Suddenly excited, he told himself, “That’s why those stories go the way they did- first they’re terrified of us – our mysticism – our secrets – our powerful ferocity – then, to make the story safe for their weeny little children, whom they’ve raised to be afraid of their own shadows, they write the wolf up as a fool, easily tricked and killed by weapons carried by fearful men!”

He lifted his face and let rip a tremendous – “Yip! Yip! A-whoooo!” so full and spine- tingling that there were rustles in the leaves underfoot where the nightlife scurried away from him – shivers in the branches of the trees around him, wings flapping nervously, twitters of fear – a Wolf was about – what was he saying? 

Deeply satisfied with this revelation, he stood up and walked his own walk, still consciously stepping with deliberation while he thought about the new future his awakening to his own self image was going to bring. What if he could turn the dogs? Some of the bigger ones must know their heritage – although, for thousands of years people and dogs cozied up together – must be evolution- like the apes and humans. Apes remained free, safe in the jungle and humans were trapped by the smartness of their thumbs and their voraciousness. 

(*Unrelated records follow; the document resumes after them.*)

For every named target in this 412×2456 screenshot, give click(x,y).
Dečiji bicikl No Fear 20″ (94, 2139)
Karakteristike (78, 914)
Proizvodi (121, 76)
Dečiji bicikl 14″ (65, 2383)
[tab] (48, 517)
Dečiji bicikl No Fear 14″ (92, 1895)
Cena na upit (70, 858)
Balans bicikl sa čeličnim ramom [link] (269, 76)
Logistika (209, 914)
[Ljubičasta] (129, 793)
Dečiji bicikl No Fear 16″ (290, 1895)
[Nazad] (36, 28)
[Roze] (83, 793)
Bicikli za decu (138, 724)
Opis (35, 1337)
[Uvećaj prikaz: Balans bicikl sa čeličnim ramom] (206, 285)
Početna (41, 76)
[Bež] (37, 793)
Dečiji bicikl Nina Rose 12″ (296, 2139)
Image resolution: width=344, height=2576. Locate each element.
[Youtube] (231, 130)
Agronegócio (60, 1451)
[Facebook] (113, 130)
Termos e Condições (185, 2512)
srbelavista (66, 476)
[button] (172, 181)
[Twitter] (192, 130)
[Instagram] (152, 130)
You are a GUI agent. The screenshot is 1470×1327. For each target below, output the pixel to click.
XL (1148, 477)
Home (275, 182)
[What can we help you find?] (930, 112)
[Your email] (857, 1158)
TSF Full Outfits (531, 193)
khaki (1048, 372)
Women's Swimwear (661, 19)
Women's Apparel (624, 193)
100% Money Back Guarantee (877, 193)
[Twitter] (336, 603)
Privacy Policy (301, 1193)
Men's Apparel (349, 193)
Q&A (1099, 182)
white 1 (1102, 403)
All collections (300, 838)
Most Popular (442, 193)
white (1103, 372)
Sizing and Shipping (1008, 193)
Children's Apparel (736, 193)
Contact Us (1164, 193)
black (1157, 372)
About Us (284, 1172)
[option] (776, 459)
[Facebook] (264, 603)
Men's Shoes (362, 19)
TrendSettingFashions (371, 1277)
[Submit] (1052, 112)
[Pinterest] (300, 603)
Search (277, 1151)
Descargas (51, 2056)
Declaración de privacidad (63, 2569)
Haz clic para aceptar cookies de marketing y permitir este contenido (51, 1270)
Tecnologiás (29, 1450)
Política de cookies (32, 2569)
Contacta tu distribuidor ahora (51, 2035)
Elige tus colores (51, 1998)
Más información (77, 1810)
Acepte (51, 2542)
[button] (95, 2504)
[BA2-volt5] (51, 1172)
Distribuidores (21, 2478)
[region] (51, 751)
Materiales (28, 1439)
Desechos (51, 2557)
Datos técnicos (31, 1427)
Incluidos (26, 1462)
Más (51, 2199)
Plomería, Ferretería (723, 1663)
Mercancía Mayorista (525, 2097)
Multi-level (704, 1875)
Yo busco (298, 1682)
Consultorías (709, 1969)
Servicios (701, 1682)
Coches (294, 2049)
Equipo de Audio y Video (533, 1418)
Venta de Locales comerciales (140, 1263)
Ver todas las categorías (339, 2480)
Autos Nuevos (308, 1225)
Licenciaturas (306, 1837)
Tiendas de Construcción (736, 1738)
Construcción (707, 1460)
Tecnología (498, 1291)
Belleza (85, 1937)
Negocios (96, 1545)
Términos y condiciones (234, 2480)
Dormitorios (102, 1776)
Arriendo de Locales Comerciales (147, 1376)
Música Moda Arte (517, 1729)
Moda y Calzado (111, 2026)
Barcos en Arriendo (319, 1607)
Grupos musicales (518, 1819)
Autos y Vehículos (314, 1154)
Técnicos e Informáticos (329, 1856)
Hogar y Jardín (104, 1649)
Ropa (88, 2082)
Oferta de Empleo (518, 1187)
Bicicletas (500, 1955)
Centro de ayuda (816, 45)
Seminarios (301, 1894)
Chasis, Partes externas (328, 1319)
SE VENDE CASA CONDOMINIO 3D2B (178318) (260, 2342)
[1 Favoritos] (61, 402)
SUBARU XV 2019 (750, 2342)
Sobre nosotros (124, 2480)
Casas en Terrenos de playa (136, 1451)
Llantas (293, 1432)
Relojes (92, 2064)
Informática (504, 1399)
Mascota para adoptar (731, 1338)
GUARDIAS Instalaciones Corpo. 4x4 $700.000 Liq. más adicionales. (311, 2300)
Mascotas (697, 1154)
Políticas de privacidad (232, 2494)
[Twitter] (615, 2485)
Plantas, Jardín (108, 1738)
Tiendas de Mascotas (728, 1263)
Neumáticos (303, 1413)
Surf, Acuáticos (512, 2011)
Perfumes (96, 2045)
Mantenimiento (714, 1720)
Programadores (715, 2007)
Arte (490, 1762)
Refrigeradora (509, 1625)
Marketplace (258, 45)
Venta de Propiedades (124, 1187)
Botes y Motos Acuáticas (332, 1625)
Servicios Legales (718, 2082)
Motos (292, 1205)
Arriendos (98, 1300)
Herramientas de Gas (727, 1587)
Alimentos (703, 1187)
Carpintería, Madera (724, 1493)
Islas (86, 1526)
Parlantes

Wolves were free in the forests and dog were trapped by servitude to the unworthy humans. Leave them to it.

Yet, one night, a large dog was listening to the howling under the moon and he thought he heard a different note, an unusual message in what they were calling. Something stirred in the dog, something from a time so long ago, the memory made him restless, fretting. Night after night, he heard it and one night, still in the temperate time of early autumn, he went hunting for it; left the back door of the house to follow the lure of ancient knowledge.

Across the land, the wolves howled their rediscovered history and they corrupted the dogs and freed them back to their original natures of so very long ago. 

As the numbers of dogs leaving their humans grew and the humans wondered, “What the hell is going on?” there was a shift and a loss in the world, where those deep allegiances were gone and people worried about their puppies being corrupted and whether they should go out with their weapons and kill all the wolves or whether the damage was done – forever. 

After all, what is the cure for all pervasive corruption?